# March 18-21 - there goes Billski....



## billski (Mar 16, 2010)

Well, I brought hail and wet snow to the Berkshires last Saturday and Sunday; Hoping for better things in Colorado when I arrive tommorrow.

The NWS seems to think I'm bringing the snow, so I'd suggest you re-think your weekend plans  

For Colorado
.LONG TERM...THURSDAY THROUGH MONDAY...

MODELS STILL POINTING TOWARD A SIGNIFICANT WINTER STORM FOR THE
LATTER PART OF THE WEEK.
...
APPEARS THAT MANY MOUNTAIN RANGES WITHIN THE CWFA WILL SEE OVER A FOOT BY
SATURDAY MORNING.


----------



## Warp Daddy (Mar 16, 2010)

Have phun Big Boy !!!!!!!!!!!!!


----------



## marcski (Mar 16, 2010)

Go big, Bill.  I loved your Bousquet and Thunderbolt TR's looking forward to Co. Where are you going to be skiing. I haven't skied in Co. in about 18 years.


----------



## roark (Mar 16, 2010)

Hey Bill, wanna go to Utah next year?


----------



## billski (Mar 16, 2010)

Utah sounds good.  I'd better start sniffin out deals for UT now.  

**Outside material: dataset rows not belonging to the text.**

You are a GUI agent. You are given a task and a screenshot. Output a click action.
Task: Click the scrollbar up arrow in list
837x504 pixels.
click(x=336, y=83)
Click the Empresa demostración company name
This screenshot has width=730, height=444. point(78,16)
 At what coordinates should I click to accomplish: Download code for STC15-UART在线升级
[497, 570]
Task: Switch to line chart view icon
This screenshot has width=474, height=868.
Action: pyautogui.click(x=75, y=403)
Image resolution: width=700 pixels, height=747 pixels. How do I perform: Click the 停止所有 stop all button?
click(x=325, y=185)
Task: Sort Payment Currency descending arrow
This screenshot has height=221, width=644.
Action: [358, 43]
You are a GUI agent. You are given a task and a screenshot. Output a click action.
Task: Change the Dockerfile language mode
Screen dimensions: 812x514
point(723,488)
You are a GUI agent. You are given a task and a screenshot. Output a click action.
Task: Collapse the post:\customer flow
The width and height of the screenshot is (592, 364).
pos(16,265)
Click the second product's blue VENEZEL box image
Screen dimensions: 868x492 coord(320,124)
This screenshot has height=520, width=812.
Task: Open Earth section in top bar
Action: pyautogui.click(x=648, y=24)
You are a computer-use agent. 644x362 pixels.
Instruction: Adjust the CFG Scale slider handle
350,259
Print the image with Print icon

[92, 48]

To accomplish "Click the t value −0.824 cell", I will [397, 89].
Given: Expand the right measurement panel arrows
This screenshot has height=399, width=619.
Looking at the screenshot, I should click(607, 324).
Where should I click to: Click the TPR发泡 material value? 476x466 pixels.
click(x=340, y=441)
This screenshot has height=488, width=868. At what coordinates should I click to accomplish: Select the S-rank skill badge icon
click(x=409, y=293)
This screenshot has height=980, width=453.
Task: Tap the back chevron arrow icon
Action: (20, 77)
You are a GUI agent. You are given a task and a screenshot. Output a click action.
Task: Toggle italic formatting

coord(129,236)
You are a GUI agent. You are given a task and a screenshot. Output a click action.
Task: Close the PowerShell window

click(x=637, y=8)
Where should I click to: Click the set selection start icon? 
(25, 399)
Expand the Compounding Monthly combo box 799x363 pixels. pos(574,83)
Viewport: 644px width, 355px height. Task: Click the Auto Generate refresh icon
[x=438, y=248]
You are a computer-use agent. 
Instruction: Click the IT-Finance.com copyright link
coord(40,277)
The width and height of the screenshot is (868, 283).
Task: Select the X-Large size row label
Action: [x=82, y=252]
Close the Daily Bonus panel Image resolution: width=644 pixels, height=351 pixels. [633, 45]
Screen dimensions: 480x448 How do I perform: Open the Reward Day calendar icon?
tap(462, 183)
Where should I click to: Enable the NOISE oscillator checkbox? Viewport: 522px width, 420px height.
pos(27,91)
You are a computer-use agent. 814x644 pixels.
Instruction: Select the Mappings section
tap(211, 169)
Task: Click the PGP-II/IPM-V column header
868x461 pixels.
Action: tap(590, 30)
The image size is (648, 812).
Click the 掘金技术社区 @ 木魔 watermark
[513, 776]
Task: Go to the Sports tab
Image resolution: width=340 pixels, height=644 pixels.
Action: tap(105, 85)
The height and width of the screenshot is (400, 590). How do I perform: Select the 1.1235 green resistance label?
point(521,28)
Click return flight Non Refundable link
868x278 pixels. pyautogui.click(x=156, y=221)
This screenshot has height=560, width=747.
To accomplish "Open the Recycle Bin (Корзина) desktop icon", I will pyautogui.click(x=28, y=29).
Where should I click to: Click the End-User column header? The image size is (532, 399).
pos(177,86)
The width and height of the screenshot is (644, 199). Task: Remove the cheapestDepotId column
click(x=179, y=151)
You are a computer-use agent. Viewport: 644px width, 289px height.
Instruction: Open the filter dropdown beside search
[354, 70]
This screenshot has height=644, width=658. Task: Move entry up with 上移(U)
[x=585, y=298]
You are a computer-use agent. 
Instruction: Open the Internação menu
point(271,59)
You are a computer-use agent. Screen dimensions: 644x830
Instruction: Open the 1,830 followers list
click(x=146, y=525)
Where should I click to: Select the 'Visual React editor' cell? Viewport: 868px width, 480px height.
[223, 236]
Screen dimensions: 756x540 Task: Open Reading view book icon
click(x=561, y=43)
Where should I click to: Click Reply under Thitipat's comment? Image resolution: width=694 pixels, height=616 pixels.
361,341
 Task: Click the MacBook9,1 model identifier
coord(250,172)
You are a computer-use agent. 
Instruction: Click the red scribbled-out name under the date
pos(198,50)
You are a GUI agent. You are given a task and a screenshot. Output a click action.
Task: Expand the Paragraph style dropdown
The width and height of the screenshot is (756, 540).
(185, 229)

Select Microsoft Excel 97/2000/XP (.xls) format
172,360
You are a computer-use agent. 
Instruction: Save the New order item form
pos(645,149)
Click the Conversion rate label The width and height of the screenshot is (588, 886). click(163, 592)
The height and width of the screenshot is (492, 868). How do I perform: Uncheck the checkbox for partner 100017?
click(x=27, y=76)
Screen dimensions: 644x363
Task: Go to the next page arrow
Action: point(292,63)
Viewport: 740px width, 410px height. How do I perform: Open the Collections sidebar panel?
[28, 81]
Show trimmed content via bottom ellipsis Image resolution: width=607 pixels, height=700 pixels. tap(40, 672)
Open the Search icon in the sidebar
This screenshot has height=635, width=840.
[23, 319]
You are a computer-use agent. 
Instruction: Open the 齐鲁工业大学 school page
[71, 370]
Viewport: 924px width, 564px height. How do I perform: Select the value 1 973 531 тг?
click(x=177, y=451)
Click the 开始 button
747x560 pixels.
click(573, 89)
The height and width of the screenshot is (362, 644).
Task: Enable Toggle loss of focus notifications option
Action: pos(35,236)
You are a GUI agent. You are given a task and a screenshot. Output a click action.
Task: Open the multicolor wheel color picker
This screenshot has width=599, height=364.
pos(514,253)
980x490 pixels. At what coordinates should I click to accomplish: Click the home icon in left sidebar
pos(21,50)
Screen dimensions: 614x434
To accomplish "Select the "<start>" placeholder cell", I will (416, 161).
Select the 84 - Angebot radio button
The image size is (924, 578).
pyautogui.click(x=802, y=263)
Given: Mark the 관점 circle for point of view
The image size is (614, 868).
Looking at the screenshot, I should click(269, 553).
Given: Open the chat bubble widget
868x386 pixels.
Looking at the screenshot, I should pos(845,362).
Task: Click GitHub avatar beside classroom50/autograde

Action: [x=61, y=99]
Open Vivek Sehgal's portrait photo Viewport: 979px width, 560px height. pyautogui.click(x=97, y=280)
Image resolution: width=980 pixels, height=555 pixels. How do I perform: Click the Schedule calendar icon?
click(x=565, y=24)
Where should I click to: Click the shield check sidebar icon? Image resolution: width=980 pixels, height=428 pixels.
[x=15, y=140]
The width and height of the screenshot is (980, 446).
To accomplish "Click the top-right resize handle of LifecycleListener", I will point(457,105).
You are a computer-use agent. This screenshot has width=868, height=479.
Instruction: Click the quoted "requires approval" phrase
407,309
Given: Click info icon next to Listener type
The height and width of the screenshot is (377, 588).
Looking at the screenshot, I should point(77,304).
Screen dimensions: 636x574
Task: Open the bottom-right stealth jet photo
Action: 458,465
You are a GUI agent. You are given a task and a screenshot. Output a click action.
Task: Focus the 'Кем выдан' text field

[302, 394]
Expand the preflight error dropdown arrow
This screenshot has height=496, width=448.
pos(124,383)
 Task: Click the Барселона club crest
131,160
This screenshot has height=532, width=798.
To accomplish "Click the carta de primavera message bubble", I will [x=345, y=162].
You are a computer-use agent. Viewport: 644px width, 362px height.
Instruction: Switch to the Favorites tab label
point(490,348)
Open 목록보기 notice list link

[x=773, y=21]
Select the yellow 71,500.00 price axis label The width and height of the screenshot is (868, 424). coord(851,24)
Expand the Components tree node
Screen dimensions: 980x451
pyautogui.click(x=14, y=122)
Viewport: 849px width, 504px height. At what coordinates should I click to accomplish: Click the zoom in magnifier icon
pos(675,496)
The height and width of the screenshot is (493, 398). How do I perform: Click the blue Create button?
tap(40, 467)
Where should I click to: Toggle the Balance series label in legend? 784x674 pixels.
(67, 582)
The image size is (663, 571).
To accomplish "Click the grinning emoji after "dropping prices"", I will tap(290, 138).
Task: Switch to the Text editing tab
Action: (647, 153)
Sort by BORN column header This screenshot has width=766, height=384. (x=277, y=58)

I'll be at Vail 2x days, Beaver Creek 1x day.  You can't be choosy when it's all free.   I couldn't afford to do all this wandering around if I wasn't on the full time hunt for deals.

I think I'm gonna steal a real camera to take with me this time..


----------



## rocojerry (Mar 16, 2010)

have a great time!  looking forward to the TRs --


----------



## kingslug (Mar 16, 2010)

billski said:


> Utah sounds good.  I'd better start sniffin out deals for UT now.
> 
> I'll be at Vail 2x days, Beaver Creek 1x day.  You can't be choosy when it's all free.   I couldn't afford to do all this wandering around if I wasn't on the full time hunt for deals.
> 
> I think I'm gonna steal a real camera to take with me this time..



Extended stay hotels...cost me 28.95 a night with a coupon. 12 miles from Alta.


----------



## SkiMangoJazz (Mar 16, 2010)

Be sure to ski Ollies and Heavy Metal in Blue Sky Basin while you're at Vail!


----------



## 4aprice (Mar 17, 2010)

Have fun in Colorado Bill.  .

Alex

Lake Hopatcong, NJ


----------



## WinnChill (Mar 17, 2010)

Send us some great pics Bill!  Have fun!  

Cheers!


----------



## snoseek (Mar 17, 2010)

Bring some snow pleeeeaaseeee. The suns been cooking all week. Even Loveland saw 40 the last two days. Vail was probably in the 50's.

P.S. only bring substantial amounts-I'm all set with 3 inches on frozen corn.


----------



## billski (Mar 19, 2010)

Ok.  Here is your snow.  Sitting in vail as I write.  You will regret not following me! 
pics on return.
Z004-010-013-190600-
/O.CON.KGJT.WS.W.0011.100319T0000Z-100320T1200Z/
ELKHEAD AND PARK MOUNTAINS-
GORE AND ELK MOUNTAINS/CENTRAL MOUNTAIN VALLEYS-FLATTOPS-
INCLUDING THE CITIES OF...COLUMBINE...TOPONAS...ASPEN...VAIL...
SNOWMASS...BUFORD...TRAPPERS LAKE
351 PM MDT THU MAR 18 2010

...WINTER STORM WARNING REMAINS IN EFFECT UNTIL 6 AM MDT
SATURDAY...

A WINTER STORM WARNING REMAINS IN EFFECT UNTIL 6 AM MDT SATURDAY.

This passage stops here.